[[ EXTRACTED DATA, beginning ]]

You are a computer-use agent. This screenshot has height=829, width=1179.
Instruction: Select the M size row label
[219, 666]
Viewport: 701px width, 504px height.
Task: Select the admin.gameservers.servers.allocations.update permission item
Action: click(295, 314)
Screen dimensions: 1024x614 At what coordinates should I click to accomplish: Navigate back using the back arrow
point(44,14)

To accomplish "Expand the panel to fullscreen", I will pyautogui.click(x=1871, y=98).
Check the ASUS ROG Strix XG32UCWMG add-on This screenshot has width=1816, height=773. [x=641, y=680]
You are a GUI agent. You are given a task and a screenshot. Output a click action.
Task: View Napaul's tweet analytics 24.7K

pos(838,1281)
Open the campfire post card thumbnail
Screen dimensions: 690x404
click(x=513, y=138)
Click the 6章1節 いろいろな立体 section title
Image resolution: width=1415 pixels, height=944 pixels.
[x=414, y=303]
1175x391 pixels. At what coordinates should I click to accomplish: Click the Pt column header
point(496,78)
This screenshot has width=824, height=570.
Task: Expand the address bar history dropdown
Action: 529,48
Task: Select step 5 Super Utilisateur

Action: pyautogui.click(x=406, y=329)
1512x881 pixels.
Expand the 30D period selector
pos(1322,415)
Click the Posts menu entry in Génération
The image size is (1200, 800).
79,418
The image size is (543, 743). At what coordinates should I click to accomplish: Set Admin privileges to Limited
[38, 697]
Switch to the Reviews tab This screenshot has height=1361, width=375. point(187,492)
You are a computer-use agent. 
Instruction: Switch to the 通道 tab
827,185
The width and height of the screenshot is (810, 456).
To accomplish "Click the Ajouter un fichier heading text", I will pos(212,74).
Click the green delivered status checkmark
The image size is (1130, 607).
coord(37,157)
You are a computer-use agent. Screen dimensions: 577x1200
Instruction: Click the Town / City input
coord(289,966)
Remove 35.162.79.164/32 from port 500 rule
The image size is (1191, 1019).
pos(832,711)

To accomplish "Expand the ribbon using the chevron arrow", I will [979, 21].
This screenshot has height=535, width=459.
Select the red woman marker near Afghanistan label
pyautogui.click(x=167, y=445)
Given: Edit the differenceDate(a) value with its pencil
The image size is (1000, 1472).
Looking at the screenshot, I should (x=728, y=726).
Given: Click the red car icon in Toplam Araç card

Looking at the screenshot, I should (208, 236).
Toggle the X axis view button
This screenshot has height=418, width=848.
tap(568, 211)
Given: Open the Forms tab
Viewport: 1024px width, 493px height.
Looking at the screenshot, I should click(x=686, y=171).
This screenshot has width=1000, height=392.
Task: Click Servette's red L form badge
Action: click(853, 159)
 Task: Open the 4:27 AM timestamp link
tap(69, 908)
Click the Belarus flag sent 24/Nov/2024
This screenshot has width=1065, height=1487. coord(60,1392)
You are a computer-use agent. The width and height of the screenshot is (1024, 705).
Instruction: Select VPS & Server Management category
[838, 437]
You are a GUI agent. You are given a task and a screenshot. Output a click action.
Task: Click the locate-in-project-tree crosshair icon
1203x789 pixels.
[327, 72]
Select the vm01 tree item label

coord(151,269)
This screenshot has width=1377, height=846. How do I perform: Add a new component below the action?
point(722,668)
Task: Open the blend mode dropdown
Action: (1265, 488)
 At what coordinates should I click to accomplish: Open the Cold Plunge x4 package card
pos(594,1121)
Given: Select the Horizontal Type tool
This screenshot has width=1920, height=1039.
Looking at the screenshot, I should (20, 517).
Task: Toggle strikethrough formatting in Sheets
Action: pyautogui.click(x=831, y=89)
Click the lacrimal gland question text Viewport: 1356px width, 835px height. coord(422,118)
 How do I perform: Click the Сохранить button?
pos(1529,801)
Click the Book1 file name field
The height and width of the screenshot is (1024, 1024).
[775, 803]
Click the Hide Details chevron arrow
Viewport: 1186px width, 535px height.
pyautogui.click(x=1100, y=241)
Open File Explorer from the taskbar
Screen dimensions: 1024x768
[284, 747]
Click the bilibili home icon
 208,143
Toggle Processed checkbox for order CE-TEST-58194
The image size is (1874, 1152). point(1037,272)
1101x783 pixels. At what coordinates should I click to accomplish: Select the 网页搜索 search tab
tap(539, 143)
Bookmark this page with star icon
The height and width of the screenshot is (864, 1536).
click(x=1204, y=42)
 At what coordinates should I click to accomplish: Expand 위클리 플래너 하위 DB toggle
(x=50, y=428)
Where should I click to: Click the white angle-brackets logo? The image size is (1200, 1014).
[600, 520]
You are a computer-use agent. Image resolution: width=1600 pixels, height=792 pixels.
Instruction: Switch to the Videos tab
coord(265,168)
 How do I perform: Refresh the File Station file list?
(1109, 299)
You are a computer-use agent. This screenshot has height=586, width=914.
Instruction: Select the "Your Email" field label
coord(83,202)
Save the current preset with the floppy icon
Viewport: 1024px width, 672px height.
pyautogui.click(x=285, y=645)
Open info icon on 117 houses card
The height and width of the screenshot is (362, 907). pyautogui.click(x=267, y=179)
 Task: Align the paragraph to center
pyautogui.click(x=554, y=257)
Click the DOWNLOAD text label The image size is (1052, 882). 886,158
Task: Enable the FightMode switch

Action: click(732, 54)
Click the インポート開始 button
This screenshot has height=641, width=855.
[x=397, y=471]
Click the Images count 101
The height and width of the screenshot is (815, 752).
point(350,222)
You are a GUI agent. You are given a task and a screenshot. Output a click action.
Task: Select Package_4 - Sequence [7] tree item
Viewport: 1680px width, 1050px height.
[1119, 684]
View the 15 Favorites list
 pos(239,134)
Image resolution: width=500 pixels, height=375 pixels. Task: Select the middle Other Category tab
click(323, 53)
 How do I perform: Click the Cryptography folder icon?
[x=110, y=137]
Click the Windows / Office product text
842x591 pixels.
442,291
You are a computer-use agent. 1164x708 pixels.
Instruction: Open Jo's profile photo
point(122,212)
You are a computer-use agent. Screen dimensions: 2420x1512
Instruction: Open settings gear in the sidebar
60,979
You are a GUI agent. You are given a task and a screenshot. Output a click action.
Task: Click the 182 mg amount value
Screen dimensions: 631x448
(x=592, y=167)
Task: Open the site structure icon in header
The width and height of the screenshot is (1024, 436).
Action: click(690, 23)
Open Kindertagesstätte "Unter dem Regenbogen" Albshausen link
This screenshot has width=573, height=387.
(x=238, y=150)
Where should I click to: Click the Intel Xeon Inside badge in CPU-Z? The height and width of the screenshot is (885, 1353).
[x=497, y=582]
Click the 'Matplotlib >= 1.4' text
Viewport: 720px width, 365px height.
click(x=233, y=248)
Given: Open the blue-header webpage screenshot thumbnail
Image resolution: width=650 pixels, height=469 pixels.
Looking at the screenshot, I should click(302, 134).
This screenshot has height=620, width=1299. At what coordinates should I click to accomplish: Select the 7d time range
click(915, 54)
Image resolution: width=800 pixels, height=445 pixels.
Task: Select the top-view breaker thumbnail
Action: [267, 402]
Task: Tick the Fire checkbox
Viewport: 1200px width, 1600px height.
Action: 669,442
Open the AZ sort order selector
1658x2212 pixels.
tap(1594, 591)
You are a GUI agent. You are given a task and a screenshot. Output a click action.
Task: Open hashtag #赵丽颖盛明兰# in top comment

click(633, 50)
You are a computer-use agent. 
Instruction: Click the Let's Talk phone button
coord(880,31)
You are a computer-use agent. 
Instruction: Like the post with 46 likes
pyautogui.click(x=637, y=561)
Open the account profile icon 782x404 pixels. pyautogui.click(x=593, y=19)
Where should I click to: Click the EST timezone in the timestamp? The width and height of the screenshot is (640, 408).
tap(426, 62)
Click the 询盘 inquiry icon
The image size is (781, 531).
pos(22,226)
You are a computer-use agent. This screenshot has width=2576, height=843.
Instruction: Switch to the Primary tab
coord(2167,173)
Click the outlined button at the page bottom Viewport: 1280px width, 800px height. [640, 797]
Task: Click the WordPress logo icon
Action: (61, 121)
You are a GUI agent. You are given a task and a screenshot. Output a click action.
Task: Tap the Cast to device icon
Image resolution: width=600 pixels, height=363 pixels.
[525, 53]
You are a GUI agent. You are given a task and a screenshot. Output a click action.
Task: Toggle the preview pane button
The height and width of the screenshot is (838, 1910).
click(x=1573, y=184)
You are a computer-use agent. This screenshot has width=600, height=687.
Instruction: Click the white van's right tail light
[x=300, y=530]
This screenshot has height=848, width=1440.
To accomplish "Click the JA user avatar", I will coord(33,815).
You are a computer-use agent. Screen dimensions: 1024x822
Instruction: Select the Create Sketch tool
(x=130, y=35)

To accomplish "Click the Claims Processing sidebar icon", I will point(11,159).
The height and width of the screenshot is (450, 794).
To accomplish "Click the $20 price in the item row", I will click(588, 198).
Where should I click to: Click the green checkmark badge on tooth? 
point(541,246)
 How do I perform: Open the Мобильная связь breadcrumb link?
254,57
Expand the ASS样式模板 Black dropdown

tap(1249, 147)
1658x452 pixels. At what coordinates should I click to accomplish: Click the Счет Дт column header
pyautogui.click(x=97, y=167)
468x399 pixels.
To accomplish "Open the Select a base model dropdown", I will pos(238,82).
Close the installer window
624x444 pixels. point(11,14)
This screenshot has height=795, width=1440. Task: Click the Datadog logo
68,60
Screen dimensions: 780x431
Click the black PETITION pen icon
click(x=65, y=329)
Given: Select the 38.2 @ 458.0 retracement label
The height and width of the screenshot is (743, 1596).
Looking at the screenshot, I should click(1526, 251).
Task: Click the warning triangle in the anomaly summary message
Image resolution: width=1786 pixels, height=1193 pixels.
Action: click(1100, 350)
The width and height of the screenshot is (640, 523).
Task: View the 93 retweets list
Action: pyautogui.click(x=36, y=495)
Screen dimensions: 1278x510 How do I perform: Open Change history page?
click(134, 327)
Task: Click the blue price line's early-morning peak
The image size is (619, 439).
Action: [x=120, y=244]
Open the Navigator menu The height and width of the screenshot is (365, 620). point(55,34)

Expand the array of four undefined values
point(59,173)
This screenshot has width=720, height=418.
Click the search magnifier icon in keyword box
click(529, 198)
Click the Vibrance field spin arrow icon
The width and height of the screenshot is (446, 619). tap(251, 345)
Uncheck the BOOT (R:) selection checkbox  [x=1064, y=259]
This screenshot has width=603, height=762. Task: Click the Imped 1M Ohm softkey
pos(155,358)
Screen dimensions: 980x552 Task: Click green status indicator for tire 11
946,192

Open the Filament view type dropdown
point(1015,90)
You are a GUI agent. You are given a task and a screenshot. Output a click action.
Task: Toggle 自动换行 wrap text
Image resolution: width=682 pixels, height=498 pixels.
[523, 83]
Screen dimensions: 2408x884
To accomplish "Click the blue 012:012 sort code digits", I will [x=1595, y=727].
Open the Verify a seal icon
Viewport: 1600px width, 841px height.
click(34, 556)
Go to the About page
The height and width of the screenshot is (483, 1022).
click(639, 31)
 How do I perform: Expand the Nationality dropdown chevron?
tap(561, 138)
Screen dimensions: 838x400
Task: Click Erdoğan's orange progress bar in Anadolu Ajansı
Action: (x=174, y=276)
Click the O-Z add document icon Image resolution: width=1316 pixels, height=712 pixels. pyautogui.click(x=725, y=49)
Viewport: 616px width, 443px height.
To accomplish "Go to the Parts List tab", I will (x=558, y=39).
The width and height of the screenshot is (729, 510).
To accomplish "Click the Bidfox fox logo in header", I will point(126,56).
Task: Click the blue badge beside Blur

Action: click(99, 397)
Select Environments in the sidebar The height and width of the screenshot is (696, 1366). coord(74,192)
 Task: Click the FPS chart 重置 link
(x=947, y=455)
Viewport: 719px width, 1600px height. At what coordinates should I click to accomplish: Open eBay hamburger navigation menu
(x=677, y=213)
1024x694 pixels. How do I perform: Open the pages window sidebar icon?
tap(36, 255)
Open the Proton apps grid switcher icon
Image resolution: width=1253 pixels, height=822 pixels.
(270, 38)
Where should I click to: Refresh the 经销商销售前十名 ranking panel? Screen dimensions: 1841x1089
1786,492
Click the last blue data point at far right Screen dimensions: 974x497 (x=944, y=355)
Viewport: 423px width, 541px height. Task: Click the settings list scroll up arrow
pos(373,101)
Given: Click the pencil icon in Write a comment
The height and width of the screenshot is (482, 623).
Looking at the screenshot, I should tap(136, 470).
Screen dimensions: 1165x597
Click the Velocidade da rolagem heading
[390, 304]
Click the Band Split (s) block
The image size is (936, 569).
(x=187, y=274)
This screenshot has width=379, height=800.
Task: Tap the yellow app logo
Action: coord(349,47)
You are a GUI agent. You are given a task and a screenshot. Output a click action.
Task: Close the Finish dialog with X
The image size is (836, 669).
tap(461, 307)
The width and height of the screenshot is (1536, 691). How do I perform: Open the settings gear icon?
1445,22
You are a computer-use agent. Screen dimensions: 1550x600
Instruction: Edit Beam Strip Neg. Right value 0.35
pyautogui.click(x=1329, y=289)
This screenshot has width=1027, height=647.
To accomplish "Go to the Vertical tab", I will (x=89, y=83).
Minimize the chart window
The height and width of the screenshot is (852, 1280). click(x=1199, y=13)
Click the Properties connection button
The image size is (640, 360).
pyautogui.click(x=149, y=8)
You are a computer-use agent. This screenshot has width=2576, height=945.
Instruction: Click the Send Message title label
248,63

[[ EXTRACTED DATA, end ]]

» ASSIGNMENT
Copy out all lines above holding "sort".

» RESPONSE
Open the AZ sort order selector
To accomplish "Click the blue 012:012 sort code digits", I will [x=1595, y=727].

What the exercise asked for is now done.